2. An immediate action would be that the Governments who have made their security deposits of individuals with banks specify that it does not affect deposits made in the subsidiaries located in tax havens. The Isle of Man, Jersey, Guernsey, etc., do not have financial kidney strong enough to make this kind of guarantees. This would contribute to the advent of ethical capitalism dear to the French President.
3 Since 2005, a European directive on savings requires EU countries to exchange information on the investments of non-residents or, for countries that wish to keep their banking secrecy to a withholding at source on the interests of the investment of 20 since last summer. The renegotiation under this directive must lead: he must remove the deduction at source and pass to the compulsory exchange of information; It must be that it affects not only individuals but also legal persons (foundations, trusts, etc.); must be that it covers all complex and other financial products financial innovations to circumvent tax rules under the principle of "the spirit and the letter" or, as the Anglo-Saxons of the "substance over form": If such financial product used to place the savings is not included in the scope of the directive but is used to circumvent the, it becomes covered by the Act.
4 Retuning the directive on the "transfer price", price which multinational enterprises exchange goods and services, often used to reveal the territory less taxed profits. It was to see the day this year but was postponed after the Irish in the European referendum. It is to establish a tax base consolidated at European level.
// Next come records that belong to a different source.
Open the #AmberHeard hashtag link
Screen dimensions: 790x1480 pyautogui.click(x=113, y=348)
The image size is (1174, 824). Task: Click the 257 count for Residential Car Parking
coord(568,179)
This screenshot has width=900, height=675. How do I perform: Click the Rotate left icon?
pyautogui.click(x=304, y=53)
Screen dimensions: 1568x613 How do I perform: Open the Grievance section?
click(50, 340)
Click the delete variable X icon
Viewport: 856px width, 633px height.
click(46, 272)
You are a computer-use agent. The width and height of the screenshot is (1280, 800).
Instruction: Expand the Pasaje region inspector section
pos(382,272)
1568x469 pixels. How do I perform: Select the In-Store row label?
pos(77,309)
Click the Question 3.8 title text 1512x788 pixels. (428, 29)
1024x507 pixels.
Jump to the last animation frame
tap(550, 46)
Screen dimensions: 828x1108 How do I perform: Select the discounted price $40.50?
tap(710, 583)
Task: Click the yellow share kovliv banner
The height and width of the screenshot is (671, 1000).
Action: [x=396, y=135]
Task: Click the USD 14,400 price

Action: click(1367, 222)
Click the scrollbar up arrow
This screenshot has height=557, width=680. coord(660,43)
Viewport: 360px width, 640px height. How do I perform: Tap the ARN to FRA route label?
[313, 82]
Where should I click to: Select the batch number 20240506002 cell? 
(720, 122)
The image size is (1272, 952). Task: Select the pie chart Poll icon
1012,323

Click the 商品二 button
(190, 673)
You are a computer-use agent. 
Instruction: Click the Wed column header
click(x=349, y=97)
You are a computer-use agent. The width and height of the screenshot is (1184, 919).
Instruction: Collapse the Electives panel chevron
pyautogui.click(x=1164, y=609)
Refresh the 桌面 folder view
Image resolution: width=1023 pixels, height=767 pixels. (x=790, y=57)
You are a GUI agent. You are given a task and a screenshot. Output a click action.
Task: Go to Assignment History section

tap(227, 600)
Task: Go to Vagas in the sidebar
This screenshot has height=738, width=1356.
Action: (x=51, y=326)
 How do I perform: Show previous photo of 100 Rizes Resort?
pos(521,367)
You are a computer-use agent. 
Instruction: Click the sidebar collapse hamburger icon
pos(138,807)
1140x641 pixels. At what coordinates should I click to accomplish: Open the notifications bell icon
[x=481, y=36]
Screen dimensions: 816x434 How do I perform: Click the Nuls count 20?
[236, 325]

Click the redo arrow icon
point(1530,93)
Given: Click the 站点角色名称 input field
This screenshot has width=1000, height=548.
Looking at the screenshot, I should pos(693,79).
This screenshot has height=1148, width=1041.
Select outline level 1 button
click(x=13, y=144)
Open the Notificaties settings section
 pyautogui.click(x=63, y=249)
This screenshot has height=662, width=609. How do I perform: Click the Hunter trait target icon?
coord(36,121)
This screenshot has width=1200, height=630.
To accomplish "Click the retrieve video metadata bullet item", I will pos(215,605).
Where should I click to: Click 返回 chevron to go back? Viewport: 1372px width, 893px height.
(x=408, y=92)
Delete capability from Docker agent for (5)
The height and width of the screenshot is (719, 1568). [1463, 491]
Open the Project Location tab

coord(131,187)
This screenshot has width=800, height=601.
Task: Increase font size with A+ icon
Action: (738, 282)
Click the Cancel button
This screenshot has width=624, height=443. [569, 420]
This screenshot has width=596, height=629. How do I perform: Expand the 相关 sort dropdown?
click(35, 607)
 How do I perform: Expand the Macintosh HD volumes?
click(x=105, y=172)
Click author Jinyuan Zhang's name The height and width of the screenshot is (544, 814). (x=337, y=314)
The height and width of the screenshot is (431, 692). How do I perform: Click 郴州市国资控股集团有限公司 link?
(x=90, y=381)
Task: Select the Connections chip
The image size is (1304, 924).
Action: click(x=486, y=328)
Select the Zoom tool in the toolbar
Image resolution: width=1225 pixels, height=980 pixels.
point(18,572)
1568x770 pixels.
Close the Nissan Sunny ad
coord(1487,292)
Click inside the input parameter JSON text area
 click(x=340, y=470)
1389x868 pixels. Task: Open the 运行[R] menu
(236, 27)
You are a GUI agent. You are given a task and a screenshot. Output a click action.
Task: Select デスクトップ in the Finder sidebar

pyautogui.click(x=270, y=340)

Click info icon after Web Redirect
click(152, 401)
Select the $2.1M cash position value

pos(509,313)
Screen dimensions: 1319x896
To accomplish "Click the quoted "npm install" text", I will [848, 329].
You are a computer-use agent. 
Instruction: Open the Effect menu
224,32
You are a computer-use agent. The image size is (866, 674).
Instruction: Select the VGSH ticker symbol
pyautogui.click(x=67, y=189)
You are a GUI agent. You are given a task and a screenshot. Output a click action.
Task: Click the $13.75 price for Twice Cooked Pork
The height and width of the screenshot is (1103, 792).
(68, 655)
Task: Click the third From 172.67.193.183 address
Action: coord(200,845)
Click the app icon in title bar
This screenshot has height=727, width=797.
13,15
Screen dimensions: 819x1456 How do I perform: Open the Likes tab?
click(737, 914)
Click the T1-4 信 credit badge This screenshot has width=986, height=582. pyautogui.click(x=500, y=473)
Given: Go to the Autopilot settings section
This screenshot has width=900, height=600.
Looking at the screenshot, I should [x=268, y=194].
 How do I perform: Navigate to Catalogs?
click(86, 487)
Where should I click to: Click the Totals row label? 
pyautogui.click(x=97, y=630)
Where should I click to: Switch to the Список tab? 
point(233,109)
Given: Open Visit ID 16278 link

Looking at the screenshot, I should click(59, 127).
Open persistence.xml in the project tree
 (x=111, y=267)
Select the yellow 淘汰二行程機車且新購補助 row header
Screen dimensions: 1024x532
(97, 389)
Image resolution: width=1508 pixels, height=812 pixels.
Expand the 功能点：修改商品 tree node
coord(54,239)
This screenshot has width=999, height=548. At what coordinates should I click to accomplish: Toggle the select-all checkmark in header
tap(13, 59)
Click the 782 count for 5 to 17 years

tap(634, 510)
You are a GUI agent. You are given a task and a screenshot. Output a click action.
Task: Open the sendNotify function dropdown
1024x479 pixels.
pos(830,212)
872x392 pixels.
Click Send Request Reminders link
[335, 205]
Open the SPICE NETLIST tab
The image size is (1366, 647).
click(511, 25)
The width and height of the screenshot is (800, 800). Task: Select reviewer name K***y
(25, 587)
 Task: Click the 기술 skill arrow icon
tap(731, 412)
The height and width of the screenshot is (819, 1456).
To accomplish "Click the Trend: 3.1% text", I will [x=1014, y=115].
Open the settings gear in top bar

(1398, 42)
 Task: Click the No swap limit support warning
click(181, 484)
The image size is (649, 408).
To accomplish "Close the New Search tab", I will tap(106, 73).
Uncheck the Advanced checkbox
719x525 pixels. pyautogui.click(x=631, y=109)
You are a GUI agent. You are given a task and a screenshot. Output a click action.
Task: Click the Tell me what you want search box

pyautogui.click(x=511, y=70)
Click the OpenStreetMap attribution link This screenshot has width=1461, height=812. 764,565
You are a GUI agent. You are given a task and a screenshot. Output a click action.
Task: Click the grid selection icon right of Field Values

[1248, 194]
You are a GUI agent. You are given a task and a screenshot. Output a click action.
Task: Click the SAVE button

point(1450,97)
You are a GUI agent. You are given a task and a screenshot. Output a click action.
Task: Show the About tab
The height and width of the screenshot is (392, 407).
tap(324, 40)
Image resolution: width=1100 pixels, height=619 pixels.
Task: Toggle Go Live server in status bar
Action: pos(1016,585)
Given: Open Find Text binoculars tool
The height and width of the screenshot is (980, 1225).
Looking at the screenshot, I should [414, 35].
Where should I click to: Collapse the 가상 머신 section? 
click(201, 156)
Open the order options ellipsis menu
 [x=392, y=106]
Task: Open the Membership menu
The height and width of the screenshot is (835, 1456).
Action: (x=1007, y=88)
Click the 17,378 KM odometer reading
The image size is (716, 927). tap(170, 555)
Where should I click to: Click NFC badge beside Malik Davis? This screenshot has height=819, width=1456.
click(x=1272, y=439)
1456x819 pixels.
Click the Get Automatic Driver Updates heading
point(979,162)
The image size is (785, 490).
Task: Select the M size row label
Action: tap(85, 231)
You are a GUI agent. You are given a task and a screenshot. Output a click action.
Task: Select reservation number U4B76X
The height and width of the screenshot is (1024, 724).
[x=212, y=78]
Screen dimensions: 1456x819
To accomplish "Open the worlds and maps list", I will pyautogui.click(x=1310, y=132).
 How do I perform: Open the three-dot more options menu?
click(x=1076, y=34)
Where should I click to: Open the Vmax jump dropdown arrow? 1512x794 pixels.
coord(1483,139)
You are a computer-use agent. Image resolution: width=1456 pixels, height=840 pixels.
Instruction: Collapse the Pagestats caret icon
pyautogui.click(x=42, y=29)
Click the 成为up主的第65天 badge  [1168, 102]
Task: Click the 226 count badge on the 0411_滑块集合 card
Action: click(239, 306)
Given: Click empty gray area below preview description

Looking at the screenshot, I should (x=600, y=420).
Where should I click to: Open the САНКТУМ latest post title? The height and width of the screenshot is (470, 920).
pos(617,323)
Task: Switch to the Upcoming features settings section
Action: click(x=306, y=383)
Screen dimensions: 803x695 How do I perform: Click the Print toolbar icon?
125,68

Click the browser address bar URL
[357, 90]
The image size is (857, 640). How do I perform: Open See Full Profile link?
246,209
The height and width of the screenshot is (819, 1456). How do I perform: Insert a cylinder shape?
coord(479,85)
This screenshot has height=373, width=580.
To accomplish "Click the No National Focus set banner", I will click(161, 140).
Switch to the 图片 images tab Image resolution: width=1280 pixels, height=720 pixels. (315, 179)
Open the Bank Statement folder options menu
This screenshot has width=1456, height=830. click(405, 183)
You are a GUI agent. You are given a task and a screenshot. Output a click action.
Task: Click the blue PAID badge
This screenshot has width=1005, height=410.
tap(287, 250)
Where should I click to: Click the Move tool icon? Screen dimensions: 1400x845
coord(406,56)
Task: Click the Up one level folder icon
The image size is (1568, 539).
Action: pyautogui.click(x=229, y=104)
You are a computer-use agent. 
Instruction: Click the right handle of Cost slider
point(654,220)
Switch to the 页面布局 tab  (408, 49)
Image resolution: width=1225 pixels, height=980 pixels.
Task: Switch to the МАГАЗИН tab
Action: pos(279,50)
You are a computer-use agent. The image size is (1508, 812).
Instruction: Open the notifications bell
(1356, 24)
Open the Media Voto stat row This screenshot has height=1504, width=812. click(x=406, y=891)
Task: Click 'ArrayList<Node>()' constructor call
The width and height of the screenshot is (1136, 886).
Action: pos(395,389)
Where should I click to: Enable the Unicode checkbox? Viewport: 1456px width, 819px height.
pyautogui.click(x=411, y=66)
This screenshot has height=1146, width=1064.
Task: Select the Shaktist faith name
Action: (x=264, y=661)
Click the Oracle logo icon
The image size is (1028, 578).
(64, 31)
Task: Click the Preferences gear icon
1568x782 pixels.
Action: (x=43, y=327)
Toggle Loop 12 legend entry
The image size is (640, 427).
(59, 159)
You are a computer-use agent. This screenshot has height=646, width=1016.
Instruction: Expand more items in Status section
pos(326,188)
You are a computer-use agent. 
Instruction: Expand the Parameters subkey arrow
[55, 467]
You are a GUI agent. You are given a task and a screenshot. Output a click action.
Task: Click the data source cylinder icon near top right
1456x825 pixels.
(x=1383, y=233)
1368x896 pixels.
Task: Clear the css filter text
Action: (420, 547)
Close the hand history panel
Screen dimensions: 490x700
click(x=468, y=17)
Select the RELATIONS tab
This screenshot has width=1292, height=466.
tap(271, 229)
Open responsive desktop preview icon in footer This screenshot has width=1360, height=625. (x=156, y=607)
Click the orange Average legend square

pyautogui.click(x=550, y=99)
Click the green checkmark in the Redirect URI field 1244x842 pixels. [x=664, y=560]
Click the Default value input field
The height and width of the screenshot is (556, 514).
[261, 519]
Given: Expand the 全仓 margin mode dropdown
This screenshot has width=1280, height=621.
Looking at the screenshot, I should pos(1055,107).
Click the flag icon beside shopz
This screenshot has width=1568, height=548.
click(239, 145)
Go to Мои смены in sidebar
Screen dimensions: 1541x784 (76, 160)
The profits of the firms would be taxed only once and the proceeds of the tax redistributed between the different countries of implementation according to criteria to determine (amount of invested capital, sales...) as is the case in the United States or the Canada.
5. Lastly, the financial crisis having opened the debate on the change of international accounting standards, should take the opportunity to require the reporting country of multinational corporations: each firm will have to make it transparent in what country it is, what it is, the amount of its assets and the number of persons employed, how are relations intra-group profits before taxesetc. The European Parliament has already asked the Commission to do so.
The larger States know that public spending will not only advance tomorrow: health and pensions of their ageing populations, for education, key for inclusion in globalization, to combat climate change, international pandemics and to regulate finance. They can no longer afford to see their income tax 10 for the France! flee in territories without control which can, to question their willingness to regulate international finance. Senator Barack Obama filed last year a tax recharacterize of a large Bill. If he is elected, there are chances that it. Coordinated the United States and Europe action would open a very hard time for tax havens.